### WHAT TO DO
a) List the four methods whose F1-scores appear in the summary table of the federated learning text.
b) Answer each question from the federated learning text.
(i) How many nodes does the Elliptic Bitcoin dataset have?
(ii) What F1-score does centralized GraphSAGE reach?
(iii) What test set mean squared error does the embedding inversion attack give?

### PAGE TEXT
"""

1. FedAvg aggregates model parameters weighted by local sample count and updates global parameters;
2. Each client decrypts foreign boundary embeddings for use in the next round.

This protocol preserves cross-institutional message-passing capacity, explicitly modeling cross-silo relationships under rigorous privacy constraints (Commey et al., 25 Jan 2026).

5. Experimental Evaluation and Topology-Dependent Trade-offs

Experiments are conducted on the Elliptic Bitcoin dataset (203,769 nodes, 234,355 edges, 2.23% labeled illicit) and an Ethereum transaction fraud dataset (9,841 nodes, 98,410 edges, constructed via $k$-NN, $k=10$). The core evaluation contrasts three partitioning regimes with varying cross-silo connectivities:

• Louvain partitioning: 0.24% cross-silo edges (realistic, highly modular setting)
• METIS partitioning: 33% cross-silo edges (balanced, high-connectivity setting)
• Ethereum: $\sim$3.5% cross-edge ratio

Training regime parameters are: 2-layer GraphSAGE, hidden dimension 128, learning rate 0.01, weight decay $5 \times 10^{-4}$, $\lambda=0.1$, 50 rounds, 3 epochs/round, with results averaged over 5 seeds (statistical significance $p<0.05$).

Summary of F1-scores across methods and regimes:

Dataset	Local GNN	FedSage+	FedAvg	FedGraph-VASP
Elliptic (Louvain, 0.24%)	0.389	0.453	0.499	0.508
Elliptic (METIS, 33%)	0.48	0.55	0.62	0.63
Ethereum ($\sim$3.5%)	0.785	0.855	0.640	0.635

Key outcomes include:

• On Elliptic (Louvain), FedGraph-VASP outperforms generative baseline FedSage+ by 12.1% (F1: 0.508 vs 0.453, $p<0.05$).
• In high-connectivity (METIS) regimes, FedGraph-VASP nearly approaches centralized performance (centralized GraphSAGE F1: 0.65).
• On Ethereum, with sparse and highly modular topology, FedSage+ (F1: 0.855) strongly outperforms FedGraph-VASP (F1: 0.635), indicating a regime where generative imputation is preferable.
• These findings elucidate a topology-dependent trade-off: explicit embedding exchange is superior in well-connected graphs, while generative imputation dominates in modular, sparse partitions (Commey et al., 25 Jan 2026).

6. Privacy Audit and Security Evaluation

Privacy risks are empirically characterized using embedding inversion and membership inference attacks:

• Embedding Inversion: An MLP regressor (256-128 hidden units) is trained to map $h_v \to x_v$. The test set mean squared error (MSE) is 0.581, $R^2=0.32$, and Pearson $\rho=0.585$. This indicates only partial invertibility of boundary embeddings: original features cannot be reliably reconstructed, but some information leakage persists.

"""

### DATA FOR ANALYSIS
"""

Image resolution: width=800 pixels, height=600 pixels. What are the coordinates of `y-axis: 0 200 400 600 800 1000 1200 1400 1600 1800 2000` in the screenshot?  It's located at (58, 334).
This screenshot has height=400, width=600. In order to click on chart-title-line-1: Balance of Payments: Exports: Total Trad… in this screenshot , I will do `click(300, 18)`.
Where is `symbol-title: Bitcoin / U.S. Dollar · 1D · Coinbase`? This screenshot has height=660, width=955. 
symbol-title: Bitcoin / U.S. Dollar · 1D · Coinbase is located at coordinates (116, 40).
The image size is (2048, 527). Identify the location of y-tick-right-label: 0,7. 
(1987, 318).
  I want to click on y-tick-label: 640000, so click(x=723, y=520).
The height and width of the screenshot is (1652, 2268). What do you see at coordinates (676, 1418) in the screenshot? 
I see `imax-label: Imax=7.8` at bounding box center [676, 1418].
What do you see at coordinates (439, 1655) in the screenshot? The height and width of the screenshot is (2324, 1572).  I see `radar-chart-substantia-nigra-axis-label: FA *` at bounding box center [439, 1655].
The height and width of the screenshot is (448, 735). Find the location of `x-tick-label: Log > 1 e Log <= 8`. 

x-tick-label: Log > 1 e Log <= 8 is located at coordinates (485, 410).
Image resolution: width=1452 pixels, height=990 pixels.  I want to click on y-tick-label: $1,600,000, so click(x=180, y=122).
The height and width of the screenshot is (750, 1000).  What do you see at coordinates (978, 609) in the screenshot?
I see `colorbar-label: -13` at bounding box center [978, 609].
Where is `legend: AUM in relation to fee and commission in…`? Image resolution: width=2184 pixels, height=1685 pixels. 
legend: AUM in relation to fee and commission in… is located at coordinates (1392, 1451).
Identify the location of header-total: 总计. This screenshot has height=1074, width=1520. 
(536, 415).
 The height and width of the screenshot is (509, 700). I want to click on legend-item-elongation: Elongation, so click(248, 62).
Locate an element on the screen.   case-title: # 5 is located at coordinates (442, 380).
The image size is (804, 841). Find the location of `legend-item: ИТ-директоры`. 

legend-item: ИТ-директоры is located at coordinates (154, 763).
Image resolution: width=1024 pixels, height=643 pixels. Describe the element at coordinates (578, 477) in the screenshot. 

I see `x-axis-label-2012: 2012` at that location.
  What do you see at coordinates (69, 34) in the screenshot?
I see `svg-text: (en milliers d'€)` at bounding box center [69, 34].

"""

### SOLUTIONS PER TASK
a) Local GNN, FedSage+, FedAvg, FedGraph-VASP

b)
(i) 203,769
(ii) 0.65
(iii) 0.581